» **REQUIRED ACTION**
A verbatim reproduction of the lines below, from the line containing "You are a computer-use agent." through the line containing "the ruler icon", both ends included, is the whole required output.

» **WORKING DATA**
■ ■ ■

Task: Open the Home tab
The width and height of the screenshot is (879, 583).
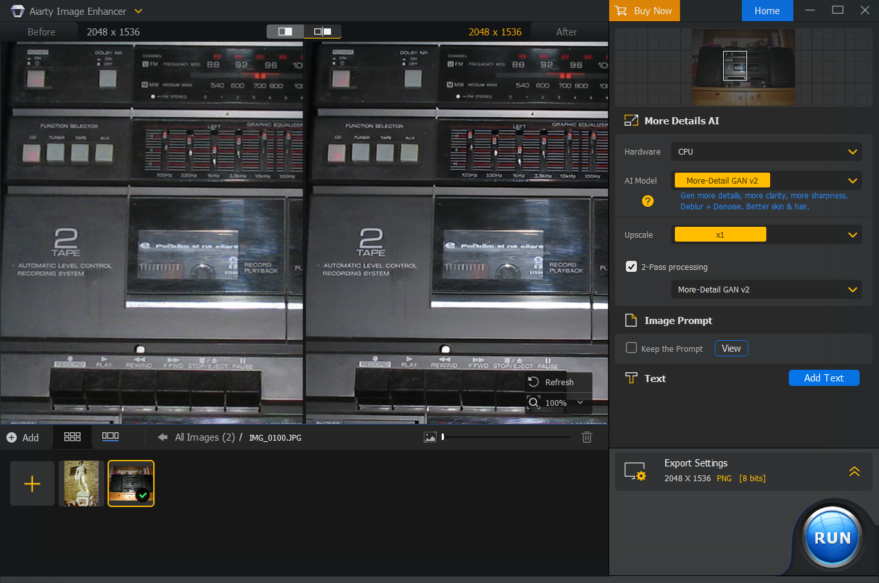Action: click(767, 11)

■ ■ ■

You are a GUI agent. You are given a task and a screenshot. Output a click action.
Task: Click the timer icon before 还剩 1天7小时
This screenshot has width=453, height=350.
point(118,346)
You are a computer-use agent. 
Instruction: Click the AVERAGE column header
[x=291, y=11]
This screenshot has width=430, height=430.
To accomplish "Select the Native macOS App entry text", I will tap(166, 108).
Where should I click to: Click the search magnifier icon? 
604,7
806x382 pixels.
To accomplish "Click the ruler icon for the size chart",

■ ■ ■

» **TASK ANSWER**
You are a computer-use agent. 
Instruction: Click the AVERAGE column header
[x=291, y=11]
This screenshot has width=430, height=430.
To accomplish "Select the Native macOS App entry text", I will tap(166, 108).
Where should I click to: Click the search magnifier icon? 
604,7
806x382 pixels.
To accomplish "Click the ruler icon for the size chart",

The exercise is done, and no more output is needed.